SW1 is the first filamentous phage isolated from a deep-sea environment. Nevertheless, the mechanism by which the SW1 genetic switch is controlled is largely unknown. In this study, the function of the phage-encoded FpsR protein was characterized by molecular biological and biochemical analyses. The deletion of fpsR increased the copy number of SW1 ssDNA and mRNA, indicating that FpsR functions as a repressor. In addition, transcription from the fpsR promoter was shown to be increased in an fpsR deletion mutant, suggesting self-repression by FpsR. Purified FpsR bound to four adjacent operator sites (O1–O4) embedded within the fpsA promoter and the fpsA–fpsR intergenic region. A surface plasmon resonance experiment showed that FpsR can bind to the O1–O4 operators separately and with different binding affinity, and the dissociation constants of FpsR with O2 and O3 were found to be lower at 4 °C than at 20 °C. A gel permeation chromatography assay revealed that FpsR oligomerized to form tetramers. Point mutation analysis indicated that the C-terminal domain influenced the binding affinity and regulatory function of FpsR. Collectively, these data support a model in which FpsR actively regulates phage production by interacting with the corresponding operators, thus playing a crucial role in the SW1 genetic switch.

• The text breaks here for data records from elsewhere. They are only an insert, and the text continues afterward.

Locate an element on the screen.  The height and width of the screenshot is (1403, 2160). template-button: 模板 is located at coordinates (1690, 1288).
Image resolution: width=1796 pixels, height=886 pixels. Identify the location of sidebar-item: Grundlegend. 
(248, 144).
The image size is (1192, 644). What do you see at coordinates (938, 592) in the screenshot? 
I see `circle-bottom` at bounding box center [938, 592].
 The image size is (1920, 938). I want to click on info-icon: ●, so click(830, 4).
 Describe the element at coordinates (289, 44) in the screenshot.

SW1是第一个从深海环境中分离出来的丝状噬菌体。然而，SW1基因开关的控制机制在很大程度上尚不清楚。在这项研究中，通过分子生物学和生化分析来表征噬菌体编码的FpsR蛋白的功能。fpsR的缺失增加了SW1 ssDNA和mRNA的拷贝数，表明FpsR充当阻遏物。此外，在fpsR缺失突变体中，从fpsR启动子的转录显示增加，这表明FpsR可自我抑制。纯化的FpsR与嵌入fpsA启动子和fpsA-fpsR的四个相邻操作员位点（O1-O4）绑定基因间区域。表面等离振子共振实验表明，FpsR可以分别与O1-O4操纵子结合，并具有不同的结合亲和力，并且发现FpsR与O2和O3的解离常数比在20°C时低。凝胶渗透色谱分析显示FpsR寡聚形成四聚体。点突变分析表明，C末端结构域影响FpsR的结合亲和力和调节功能。这些数据共同支持了一个模型，在该模型中，FpsR通过与相应的操纵子相互作用来主动调节噬菌体的产生，从而在SW1遗传开关中起着至关重要的作用。